**Assignment:** For each record, copy the text exactly and omit any picture it holds.

Stored data
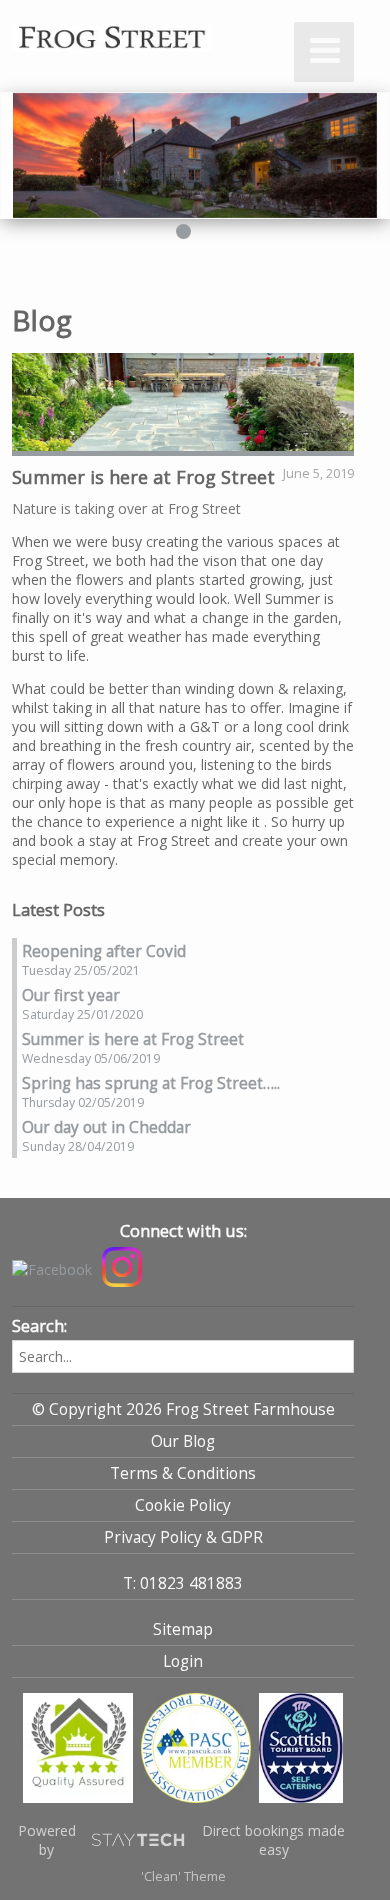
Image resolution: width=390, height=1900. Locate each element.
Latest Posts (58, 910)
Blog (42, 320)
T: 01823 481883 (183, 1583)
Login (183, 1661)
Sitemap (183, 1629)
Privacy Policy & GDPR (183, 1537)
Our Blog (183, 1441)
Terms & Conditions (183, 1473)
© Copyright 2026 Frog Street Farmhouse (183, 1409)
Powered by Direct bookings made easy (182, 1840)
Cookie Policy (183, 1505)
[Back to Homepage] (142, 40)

**Solution for this exercise:**
Image resolution: width=390, height=1900. Locate each element.
Latest Posts (58, 910)
Blog (42, 320)
T: 01823 481883 (183, 1583)
Login (183, 1661)
Sitemap (183, 1629)
Privacy Policy & GDPR (183, 1537)
Our Blog (183, 1441)
Terms & Conditions (183, 1473)
© Copyright 2026 Frog Street Farmhouse (183, 1409)
Powered by Direct bookings made easy (182, 1840)
Cookie Policy (183, 1505)
[Back to Homepage] (142, 40)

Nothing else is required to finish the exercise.